- [WORK INSTRUCTIONS]: Take every line containing "checkmark" out of the records.

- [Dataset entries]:

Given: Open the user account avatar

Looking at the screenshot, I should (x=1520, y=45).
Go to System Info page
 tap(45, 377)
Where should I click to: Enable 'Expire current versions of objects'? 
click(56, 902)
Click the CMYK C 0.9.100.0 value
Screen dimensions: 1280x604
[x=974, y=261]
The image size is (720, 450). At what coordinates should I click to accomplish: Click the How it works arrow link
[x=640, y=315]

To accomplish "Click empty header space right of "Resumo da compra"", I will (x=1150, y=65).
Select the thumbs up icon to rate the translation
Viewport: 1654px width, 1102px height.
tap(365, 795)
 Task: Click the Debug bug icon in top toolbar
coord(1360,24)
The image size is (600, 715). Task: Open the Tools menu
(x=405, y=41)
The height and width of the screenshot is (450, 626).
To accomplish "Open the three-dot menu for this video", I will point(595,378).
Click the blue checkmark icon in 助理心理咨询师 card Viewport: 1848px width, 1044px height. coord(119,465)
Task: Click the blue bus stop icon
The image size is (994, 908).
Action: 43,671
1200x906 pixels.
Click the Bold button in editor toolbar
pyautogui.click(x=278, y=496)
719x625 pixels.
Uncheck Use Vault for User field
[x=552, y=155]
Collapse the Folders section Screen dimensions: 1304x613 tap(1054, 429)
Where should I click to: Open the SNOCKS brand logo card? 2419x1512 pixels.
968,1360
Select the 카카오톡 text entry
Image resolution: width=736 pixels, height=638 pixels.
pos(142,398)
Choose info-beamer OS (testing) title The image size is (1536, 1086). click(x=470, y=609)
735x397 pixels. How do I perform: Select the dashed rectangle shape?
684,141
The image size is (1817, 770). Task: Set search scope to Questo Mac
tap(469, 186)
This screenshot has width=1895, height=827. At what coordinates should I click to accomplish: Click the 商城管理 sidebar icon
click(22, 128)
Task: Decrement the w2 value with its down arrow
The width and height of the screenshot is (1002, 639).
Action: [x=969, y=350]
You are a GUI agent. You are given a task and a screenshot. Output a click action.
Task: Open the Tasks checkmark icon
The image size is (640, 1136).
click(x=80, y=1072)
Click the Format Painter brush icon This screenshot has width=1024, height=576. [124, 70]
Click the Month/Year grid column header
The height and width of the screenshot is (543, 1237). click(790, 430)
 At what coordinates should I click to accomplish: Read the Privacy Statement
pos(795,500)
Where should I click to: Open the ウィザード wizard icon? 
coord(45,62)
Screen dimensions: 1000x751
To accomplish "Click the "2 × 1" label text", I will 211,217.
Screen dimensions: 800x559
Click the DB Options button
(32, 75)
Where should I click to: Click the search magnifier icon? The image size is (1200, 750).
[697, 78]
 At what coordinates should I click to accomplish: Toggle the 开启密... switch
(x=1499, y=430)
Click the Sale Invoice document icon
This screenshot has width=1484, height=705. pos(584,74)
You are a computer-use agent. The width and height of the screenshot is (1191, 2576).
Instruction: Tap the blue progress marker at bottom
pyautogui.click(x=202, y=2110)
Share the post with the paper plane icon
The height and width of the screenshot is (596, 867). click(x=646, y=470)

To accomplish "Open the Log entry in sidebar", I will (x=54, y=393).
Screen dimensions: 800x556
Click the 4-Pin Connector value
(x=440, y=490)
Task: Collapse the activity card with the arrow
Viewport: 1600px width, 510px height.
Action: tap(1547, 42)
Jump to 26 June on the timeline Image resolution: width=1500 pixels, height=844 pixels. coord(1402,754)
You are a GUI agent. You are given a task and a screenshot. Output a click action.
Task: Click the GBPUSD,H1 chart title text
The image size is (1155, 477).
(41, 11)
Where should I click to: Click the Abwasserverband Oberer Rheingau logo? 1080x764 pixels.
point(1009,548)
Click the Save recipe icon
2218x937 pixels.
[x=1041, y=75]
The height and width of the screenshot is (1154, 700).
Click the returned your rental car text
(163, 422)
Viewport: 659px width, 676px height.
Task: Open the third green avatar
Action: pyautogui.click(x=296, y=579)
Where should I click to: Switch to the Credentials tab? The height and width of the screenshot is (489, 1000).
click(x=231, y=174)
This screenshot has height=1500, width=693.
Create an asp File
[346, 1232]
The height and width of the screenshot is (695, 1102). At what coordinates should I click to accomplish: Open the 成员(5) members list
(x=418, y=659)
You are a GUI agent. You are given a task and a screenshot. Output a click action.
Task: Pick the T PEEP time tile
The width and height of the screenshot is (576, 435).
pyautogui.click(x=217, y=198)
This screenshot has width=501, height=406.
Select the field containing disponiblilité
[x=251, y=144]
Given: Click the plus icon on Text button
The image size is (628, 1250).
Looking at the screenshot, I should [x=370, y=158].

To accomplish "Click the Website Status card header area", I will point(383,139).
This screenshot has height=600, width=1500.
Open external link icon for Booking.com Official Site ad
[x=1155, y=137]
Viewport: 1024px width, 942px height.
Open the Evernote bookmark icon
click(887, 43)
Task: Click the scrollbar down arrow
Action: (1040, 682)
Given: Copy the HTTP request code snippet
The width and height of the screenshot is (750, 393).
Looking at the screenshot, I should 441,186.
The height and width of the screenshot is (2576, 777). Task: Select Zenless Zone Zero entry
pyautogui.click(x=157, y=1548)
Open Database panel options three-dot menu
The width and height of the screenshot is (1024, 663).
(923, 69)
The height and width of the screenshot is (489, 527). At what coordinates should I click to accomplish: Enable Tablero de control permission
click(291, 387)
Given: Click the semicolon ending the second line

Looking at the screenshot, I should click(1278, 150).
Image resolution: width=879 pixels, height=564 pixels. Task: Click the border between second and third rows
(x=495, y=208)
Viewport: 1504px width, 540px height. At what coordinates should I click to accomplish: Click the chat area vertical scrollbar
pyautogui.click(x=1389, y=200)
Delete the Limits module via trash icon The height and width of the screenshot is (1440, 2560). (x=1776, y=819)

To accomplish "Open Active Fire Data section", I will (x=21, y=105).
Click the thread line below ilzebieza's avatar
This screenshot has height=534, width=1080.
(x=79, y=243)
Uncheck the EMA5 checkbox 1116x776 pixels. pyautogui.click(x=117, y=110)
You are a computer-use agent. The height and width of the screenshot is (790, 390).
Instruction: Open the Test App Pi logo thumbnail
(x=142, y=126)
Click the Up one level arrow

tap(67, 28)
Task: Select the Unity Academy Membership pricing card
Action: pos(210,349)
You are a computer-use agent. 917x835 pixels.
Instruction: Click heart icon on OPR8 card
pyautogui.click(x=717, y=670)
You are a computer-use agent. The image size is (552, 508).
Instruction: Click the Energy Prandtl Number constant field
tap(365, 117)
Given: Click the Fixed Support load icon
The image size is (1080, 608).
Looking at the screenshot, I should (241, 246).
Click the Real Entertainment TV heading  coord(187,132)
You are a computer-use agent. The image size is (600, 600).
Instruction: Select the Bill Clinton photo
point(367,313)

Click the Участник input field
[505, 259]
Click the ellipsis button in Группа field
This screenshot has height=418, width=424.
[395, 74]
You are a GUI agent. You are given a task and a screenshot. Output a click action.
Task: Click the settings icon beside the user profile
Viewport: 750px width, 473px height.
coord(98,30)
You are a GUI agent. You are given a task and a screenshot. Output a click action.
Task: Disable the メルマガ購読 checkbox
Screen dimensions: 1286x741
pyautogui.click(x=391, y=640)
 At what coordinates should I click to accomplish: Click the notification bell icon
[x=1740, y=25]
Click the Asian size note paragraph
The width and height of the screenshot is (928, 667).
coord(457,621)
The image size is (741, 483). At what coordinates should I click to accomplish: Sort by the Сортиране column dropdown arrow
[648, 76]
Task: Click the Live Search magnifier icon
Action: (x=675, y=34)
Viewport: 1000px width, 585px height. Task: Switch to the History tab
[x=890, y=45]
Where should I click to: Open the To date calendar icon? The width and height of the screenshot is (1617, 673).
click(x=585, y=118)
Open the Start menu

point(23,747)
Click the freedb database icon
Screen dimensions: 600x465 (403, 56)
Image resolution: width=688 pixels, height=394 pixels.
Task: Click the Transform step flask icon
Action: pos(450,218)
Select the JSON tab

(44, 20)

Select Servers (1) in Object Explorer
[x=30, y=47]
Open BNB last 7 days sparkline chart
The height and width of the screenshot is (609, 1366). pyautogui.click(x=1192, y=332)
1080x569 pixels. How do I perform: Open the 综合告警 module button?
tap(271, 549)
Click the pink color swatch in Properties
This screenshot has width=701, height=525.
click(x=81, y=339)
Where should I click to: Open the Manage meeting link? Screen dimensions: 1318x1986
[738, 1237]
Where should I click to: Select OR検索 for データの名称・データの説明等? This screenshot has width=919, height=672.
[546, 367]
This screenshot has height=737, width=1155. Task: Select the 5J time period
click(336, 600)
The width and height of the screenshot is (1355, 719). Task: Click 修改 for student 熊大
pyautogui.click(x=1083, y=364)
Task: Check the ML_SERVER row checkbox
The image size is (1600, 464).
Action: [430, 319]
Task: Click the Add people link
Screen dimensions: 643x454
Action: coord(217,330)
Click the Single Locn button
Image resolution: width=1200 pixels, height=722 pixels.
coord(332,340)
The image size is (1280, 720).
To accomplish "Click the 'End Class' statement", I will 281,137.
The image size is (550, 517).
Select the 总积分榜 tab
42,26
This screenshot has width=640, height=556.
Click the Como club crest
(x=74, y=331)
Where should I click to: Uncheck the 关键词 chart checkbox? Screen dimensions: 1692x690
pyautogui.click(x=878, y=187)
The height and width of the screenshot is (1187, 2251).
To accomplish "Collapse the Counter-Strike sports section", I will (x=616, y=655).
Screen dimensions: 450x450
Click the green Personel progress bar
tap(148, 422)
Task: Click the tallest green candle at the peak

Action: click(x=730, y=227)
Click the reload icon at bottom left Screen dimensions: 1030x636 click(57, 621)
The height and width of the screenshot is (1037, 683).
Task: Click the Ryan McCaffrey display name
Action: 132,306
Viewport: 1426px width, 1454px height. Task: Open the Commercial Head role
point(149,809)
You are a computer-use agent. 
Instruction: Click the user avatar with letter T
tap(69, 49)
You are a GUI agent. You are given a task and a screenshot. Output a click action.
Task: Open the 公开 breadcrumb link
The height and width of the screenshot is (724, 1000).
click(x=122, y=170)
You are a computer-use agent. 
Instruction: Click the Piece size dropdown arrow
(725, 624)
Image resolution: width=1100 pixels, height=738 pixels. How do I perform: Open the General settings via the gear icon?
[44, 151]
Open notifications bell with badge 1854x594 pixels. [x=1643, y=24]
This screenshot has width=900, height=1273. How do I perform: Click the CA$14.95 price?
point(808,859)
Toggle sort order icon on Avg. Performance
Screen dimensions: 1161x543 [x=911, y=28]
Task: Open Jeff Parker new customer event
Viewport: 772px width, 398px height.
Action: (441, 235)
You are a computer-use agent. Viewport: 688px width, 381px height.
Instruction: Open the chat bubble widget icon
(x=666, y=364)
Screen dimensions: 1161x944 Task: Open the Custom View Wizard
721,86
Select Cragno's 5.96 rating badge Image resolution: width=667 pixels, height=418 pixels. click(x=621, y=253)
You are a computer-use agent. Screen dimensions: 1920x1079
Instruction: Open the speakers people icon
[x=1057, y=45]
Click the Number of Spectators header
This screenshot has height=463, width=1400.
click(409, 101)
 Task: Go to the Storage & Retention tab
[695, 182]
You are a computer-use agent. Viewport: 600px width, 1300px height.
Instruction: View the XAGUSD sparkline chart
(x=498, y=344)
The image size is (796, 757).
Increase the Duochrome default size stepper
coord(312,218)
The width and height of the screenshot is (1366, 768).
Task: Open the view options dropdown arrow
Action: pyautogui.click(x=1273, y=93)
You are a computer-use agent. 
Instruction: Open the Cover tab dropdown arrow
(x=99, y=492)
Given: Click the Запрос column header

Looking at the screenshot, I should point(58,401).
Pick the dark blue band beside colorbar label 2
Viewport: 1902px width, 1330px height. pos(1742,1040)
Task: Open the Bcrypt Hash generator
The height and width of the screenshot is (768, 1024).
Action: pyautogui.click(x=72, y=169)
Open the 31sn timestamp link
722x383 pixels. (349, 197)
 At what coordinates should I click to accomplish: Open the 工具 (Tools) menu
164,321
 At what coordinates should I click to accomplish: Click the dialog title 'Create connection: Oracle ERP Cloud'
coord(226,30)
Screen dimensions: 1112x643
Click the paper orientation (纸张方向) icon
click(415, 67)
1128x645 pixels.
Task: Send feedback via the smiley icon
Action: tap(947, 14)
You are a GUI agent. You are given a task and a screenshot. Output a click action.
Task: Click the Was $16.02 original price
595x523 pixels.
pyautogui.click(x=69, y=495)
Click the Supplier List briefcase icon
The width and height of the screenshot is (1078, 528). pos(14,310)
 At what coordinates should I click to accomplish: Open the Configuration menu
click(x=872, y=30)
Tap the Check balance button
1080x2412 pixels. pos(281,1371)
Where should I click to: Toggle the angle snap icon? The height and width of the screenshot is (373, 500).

- [ANSWER SPACE]:
Click the blue checkmark icon in 助理心理咨询师 card Viewport: 1848px width, 1044px height. coord(119,465)
Task: Open the Tasks checkmark icon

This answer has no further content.